La scoperta dell’immenso campo petrolifero di Baba Gurgur, il 15 ottobre 1927, sconvolse l’equilibrio etnico della zona. Ai Kurdi che ci vivevano, si aggiunsero quelli reclutati dall’Irak Petroleum Company (IPC) : montanari ritenuti docili e forti nel lavoro. Fu loro riservato il quartiere Imam Kassim, a Kirkuk. L’IPC li preferiva ai Turcomanni, sospettati di kemalismo, e li utilizzava per contrastare la crescente influenza in Iraq del nazionalismo arabo e del bolscevismo.


I Kurdi di Kirkuk sono in buona parte discendenti dai profughi delle guerre scatenate sotto la monarchia e i regimi repubblicani. La rivolta di Sheikh Mahmud, proclamato « re del Kurdistan » nel novembre 1922, fu schiacciata nel sangue. Vi si rifugiarono migliaia di montanari kurdi, che fuggivano i letali bombardamenti col gas della RAF. Nel 1945, la prima rivolta di Mustafà Barzani fu anch’essa stroncata dagli Inglesi. Gli abitanti dei villaggi distrutti vi affluirono anch’essi, mentre il loro capo trovò asilo in URSS dopo un breve periodo come generale nell’effimera Repubblica kurda di Mahabad, in Iran.


La guerra per Kirkuk

Dopo il rovesciamento della monarchia, il 14 luglio 1958, il Presidente Abdel Karim Kassem decretò un’amnistia generale. Barzani, allora filo-comunista, rientrò trionfalmente a Bagdad. L’intesa tra loro durò due anni, finché il capo kurdo – consigliato dai Sovietici desiderosi di ostacolare gli approvvigionamenti petroliferi occidentali – pretese la creazione di una regione autonoma con capitale Kirkuk. Kassem gli dichiarò subito guerra. Nel settembre 1961, migliaia di profughi kurdi finirono a Kirkuk. Furono installati ad Iskan, ad est della città.
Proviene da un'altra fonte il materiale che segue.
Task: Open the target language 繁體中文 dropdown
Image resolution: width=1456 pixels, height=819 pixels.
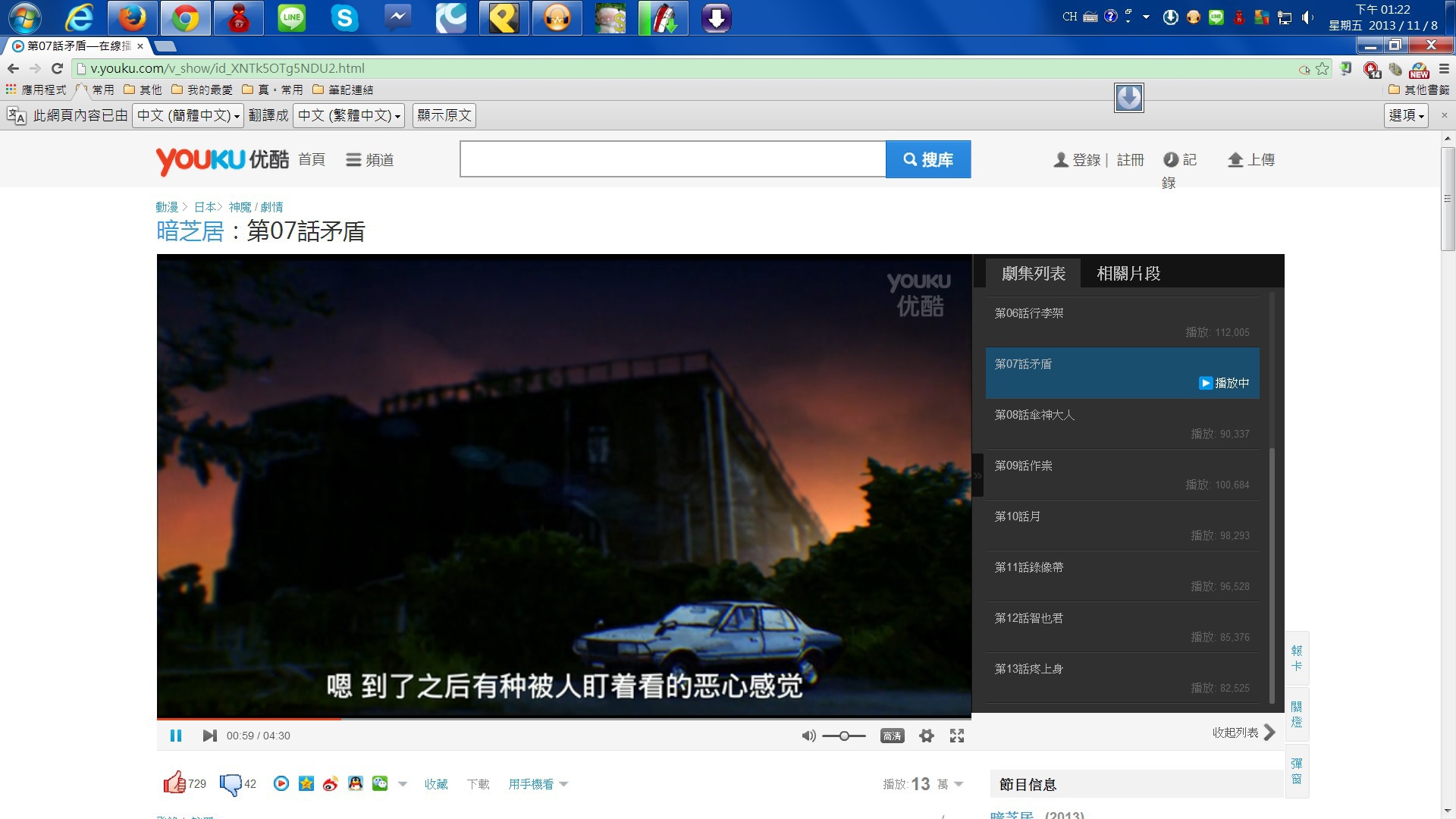Action: pyautogui.click(x=349, y=115)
Dato che l’URSS, alla fine, sostenne i successivi governi iracheni, Barzani si rivolse all’Iran, a Israele e agli Stati Uniti che lo utilizzarono per destabilizzare il regime dei fratelli Aref, poi dei baathisti giunti al potere nel luglio 1968. Nel giugno 1972, Barzani si oppose alla nazionalizzazione dell’IPC affermando che il petrolio del nord era kurdo e che ne avrebbe ceduto lo sfruttamento agli Americani dopo l’accesso dei Kurdi all’indipendenza. Nel marzo 1974, rifiutò la legge di autonomia negoziata con Saddam Hussein, con il pretesto che la carta della Regione non inglobava Kirkuk. Ripresero i combattimenti, con il loro carico di morti e di profughi. La guerra Iran-Iraq del settembre 1980 causò la distruzione di nuovi villaggi lungo le frontiere con l’Iran. I superstiti si ritrovarono a vivere in frazioni costruite nella piana di Erbil. Dopo la caduta di Bagdad, il 9 aprile 2003, essi sono stati trasferiti a Kirkuk nella prospettiva del référendum.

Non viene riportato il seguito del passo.